TASK TO CARRY OUT:
Would you set down every entry shown below, precisely as written?

┌──

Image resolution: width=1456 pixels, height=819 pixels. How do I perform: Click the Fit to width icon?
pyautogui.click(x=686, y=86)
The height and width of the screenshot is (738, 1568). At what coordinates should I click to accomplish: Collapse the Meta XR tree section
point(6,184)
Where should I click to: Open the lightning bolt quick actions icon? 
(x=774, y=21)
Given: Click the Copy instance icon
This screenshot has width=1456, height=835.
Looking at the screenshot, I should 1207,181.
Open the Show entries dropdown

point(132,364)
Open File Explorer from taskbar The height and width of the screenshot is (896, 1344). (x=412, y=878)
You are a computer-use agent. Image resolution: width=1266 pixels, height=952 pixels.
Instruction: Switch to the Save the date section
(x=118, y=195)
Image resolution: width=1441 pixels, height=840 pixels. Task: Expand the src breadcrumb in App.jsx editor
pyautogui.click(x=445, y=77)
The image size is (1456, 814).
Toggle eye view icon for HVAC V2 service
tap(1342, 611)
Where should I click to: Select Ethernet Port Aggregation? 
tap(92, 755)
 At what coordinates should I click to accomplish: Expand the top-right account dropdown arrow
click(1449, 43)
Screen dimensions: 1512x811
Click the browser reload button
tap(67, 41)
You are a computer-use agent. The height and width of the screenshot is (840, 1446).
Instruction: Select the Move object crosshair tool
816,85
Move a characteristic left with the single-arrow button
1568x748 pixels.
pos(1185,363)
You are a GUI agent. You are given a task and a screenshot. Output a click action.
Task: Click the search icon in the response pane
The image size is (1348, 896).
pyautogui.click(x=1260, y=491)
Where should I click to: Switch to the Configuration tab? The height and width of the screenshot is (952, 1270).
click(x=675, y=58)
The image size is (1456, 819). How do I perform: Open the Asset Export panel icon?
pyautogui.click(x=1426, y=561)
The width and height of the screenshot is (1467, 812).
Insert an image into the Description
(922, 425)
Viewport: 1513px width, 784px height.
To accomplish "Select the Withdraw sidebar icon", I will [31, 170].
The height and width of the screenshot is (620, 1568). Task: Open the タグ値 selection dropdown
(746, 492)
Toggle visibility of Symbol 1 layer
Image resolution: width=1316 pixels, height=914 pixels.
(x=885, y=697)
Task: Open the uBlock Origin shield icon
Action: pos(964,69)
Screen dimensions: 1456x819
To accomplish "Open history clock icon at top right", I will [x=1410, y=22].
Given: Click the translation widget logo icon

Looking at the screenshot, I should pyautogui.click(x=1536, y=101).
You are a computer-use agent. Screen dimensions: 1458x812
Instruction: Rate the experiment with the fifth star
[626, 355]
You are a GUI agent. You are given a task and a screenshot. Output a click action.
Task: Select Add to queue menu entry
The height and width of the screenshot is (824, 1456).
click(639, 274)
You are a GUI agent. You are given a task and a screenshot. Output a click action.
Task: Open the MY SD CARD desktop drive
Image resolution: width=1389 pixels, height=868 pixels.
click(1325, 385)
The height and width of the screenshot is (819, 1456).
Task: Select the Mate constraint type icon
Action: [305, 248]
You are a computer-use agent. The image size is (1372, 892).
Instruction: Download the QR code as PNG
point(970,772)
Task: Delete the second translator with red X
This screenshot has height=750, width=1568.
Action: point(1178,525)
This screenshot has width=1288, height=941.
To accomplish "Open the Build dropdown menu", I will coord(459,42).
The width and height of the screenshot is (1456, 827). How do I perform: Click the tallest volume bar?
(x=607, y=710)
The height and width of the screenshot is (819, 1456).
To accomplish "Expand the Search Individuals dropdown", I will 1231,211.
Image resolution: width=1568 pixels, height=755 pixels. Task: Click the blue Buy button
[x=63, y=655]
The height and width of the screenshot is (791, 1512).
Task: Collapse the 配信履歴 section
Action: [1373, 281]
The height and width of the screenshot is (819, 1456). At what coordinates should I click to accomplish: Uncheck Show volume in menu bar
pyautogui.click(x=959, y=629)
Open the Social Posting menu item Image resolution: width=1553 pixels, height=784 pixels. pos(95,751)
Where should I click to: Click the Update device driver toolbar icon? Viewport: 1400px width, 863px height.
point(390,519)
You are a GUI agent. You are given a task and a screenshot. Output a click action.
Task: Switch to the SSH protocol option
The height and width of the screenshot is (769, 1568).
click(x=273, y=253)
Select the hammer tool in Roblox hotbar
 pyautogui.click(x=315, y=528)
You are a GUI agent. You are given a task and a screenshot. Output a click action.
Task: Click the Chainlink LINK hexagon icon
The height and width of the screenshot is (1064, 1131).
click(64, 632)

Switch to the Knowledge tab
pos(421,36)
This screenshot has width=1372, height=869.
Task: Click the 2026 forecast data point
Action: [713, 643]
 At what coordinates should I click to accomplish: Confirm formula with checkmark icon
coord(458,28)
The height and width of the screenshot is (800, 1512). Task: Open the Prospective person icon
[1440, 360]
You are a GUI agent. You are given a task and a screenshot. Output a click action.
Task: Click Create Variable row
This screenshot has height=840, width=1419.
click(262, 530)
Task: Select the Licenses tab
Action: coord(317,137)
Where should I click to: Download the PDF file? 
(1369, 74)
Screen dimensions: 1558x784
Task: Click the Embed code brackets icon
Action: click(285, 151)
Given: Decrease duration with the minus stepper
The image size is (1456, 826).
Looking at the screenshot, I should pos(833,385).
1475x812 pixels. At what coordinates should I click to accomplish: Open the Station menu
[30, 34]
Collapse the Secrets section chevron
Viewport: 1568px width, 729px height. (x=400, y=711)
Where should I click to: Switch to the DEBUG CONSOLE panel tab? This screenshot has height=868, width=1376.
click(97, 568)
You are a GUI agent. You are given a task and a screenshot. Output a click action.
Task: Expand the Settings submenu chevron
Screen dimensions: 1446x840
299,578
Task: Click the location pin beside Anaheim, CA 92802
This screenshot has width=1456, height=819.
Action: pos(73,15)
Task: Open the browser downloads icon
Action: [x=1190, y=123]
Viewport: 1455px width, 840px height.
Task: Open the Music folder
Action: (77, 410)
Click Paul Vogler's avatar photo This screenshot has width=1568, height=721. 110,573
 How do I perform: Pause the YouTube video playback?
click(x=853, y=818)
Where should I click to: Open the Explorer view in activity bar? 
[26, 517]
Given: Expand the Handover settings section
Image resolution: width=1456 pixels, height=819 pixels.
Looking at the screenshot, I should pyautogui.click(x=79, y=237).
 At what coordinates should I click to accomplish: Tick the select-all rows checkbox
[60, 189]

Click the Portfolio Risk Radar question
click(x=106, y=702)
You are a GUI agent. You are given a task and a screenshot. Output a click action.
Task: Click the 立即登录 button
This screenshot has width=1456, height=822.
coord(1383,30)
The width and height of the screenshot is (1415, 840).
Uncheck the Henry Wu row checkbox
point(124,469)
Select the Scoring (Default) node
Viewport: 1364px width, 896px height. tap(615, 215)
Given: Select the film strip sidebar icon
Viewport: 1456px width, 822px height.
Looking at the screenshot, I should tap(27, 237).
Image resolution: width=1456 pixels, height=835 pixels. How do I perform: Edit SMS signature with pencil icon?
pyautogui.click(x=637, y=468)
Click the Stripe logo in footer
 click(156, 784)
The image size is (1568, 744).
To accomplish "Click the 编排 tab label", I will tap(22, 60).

└──

REPLY:
Image resolution: width=1456 pixels, height=819 pixels. How do I perform: Click the Fit to width icon?
pyautogui.click(x=686, y=86)
The height and width of the screenshot is (738, 1568). At what coordinates should I click to accomplish: Collapse the Meta XR tree section
point(6,184)
Where should I click to: Open the lightning bolt quick actions icon? 
(x=774, y=21)
Given: Click the Copy instance icon
This screenshot has width=1456, height=835.
Looking at the screenshot, I should 1207,181.
Open the Show entries dropdown

point(132,364)
Open File Explorer from taskbar The height and width of the screenshot is (896, 1344). (x=412, y=878)
You are a computer-use agent. Image resolution: width=1266 pixels, height=952 pixels.
Instruction: Switch to the Save the date section
(x=118, y=195)
Image resolution: width=1441 pixels, height=840 pixels. Task: Expand the src breadcrumb in App.jsx editor
pyautogui.click(x=445, y=77)
The image size is (1456, 814).
Toggle eye view icon for HVAC V2 service
tap(1342, 611)
Where should I click to: Select Ethernet Port Aggregation? 
tap(92, 755)
 At what coordinates should I click to accomplish: Expand the top-right account dropdown arrow
click(1449, 43)
Screen dimensions: 1512x811
Click the browser reload button
tap(67, 41)
You are a computer-use agent. The height and width of the screenshot is (840, 1446).
Instruction: Select the Move object crosshair tool
816,85
Move a characteristic left with the single-arrow button
1568x748 pixels.
pos(1185,363)
You are a GUI agent. You are given a task and a screenshot. Output a click action.
Task: Click the search icon in the response pane
The image size is (1348, 896).
pyautogui.click(x=1260, y=491)
Where should I click to: Switch to the Configuration tab? The height and width of the screenshot is (952, 1270).
click(x=675, y=58)
The image size is (1456, 819). How do I perform: Open the Asset Export panel icon?
pyautogui.click(x=1426, y=561)
The width and height of the screenshot is (1467, 812).
Insert an image into the Description
(922, 425)
Viewport: 1513px width, 784px height.
To accomplish "Select the Withdraw sidebar icon", I will [31, 170].
The height and width of the screenshot is (620, 1568). Task: Open the タグ値 selection dropdown
(746, 492)
Toggle visibility of Symbol 1 layer
Image resolution: width=1316 pixels, height=914 pixels.
(x=885, y=697)
Task: Open the uBlock Origin shield icon
Action: pos(964,69)
Screen dimensions: 1456x819
To accomplish "Open history clock icon at top right", I will [x=1410, y=22].
Given: Click the translation widget logo icon

Looking at the screenshot, I should pyautogui.click(x=1536, y=101).
You are a computer-use agent. Screen dimensions: 1458x812
Instruction: Rate the experiment with the fifth star
[626, 355]
You are a GUI agent. You are given a task and a screenshot. Output a click action.
Task: Select Add to queue menu entry
The height and width of the screenshot is (824, 1456).
click(639, 274)
You are a GUI agent. You are given a task and a screenshot. Output a click action.
Task: Open the MY SD CARD desktop drive
Image resolution: width=1389 pixels, height=868 pixels.
click(1325, 385)
The height and width of the screenshot is (819, 1456).
Task: Select the Mate constraint type icon
Action: [305, 248]
You are a computer-use agent. The image size is (1372, 892).
Instruction: Download the QR code as PNG
point(970,772)
Task: Delete the second translator with red X
This screenshot has height=750, width=1568.
Action: point(1178,525)
This screenshot has width=1288, height=941.
To accomplish "Open the Build dropdown menu", I will coord(459,42).
The width and height of the screenshot is (1456, 827). How do I perform: Click the tallest volume bar?
(x=607, y=710)
The height and width of the screenshot is (819, 1456).
To accomplish "Expand the Search Individuals dropdown", I will 1231,211.
Image resolution: width=1568 pixels, height=755 pixels. Task: Click the blue Buy button
[x=63, y=655]
The height and width of the screenshot is (791, 1512).
Task: Collapse the 配信履歴 section
Action: [1373, 281]
The height and width of the screenshot is (819, 1456). At what coordinates should I click to accomplish: Uncheck Show volume in menu bar
pyautogui.click(x=959, y=629)
Open the Social Posting menu item Image resolution: width=1553 pixels, height=784 pixels. pos(95,751)
Where should I click to: Click the Update device driver toolbar icon? Viewport: 1400px width, 863px height.
point(390,519)
You are a GUI agent. You are given a task and a screenshot. Output a click action.
Task: Switch to the SSH protocol option
The height and width of the screenshot is (769, 1568).
click(x=273, y=253)
Select the hammer tool in Roblox hotbar
 pyautogui.click(x=315, y=528)
You are a GUI agent. You are given a task and a screenshot. Output a click action.
Task: Click the Chainlink LINK hexagon icon
The height and width of the screenshot is (1064, 1131).
click(64, 632)

Switch to the Knowledge tab
pos(421,36)
This screenshot has width=1372, height=869.
Task: Click the 2026 forecast data point
Action: [713, 643]
 At what coordinates should I click to accomplish: Confirm formula with checkmark icon
coord(458,28)
The height and width of the screenshot is (800, 1512). Task: Open the Prospective person icon
[1440, 360]
You are a GUI agent. You are given a task and a screenshot. Output a click action.
Task: Click Create Variable row
This screenshot has height=840, width=1419.
click(262, 530)
Task: Select the Licenses tab
Action: coord(317,137)
Where should I click to: Download the PDF file? 
(1369, 74)
Screen dimensions: 1558x784
Task: Click the Embed code brackets icon
Action: click(285, 151)
Given: Decrease duration with the minus stepper
The image size is (1456, 826).
Looking at the screenshot, I should pos(833,385).
1475x812 pixels. At what coordinates should I click to accomplish: Open the Station menu
[30, 34]
Collapse the Secrets section chevron
Viewport: 1568px width, 729px height. (x=400, y=711)
Where should I click to: Switch to the DEBUG CONSOLE panel tab? This screenshot has height=868, width=1376.
click(97, 568)
You are a GUI agent. You are given a task and a screenshot. Output a click action.
Task: Expand the Settings submenu chevron
Screen dimensions: 1446x840
299,578
Task: Click the location pin beside Anaheim, CA 92802
This screenshot has width=1456, height=819.
Action: pos(73,15)
Task: Open the browser downloads icon
Action: [x=1190, y=123]
Viewport: 1455px width, 840px height.
Task: Open the Music folder
Action: (77, 410)
Click Paul Vogler's avatar photo This screenshot has width=1568, height=721. 110,573
 How do I perform: Pause the YouTube video playback?
click(x=853, y=818)
Where should I click to: Open the Explorer view in activity bar? 
[26, 517]
Given: Expand the Handover settings section
Image resolution: width=1456 pixels, height=819 pixels.
Looking at the screenshot, I should pyautogui.click(x=79, y=237).
 At what coordinates should I click to accomplish: Tick the select-all rows checkbox
[60, 189]

Click the Portfolio Risk Radar question
click(x=106, y=702)
You are a GUI agent. You are given a task and a screenshot. Output a click action.
Task: Click the 立即登录 button
This screenshot has width=1456, height=822.
coord(1383,30)
The width and height of the screenshot is (1415, 840).
Uncheck the Henry Wu row checkbox
point(124,469)
Select the Scoring (Default) node
Viewport: 1364px width, 896px height. tap(615, 215)
Given: Select the film strip sidebar icon
Viewport: 1456px width, 822px height.
Looking at the screenshot, I should tap(27, 237).
Image resolution: width=1456 pixels, height=835 pixels. How do I perform: Edit SMS signature with pencil icon?
pyautogui.click(x=637, y=468)
Click the Stripe logo in footer
 click(156, 784)
The image size is (1568, 744).
To accomplish "Click the 编排 tab label", I will tap(22, 60).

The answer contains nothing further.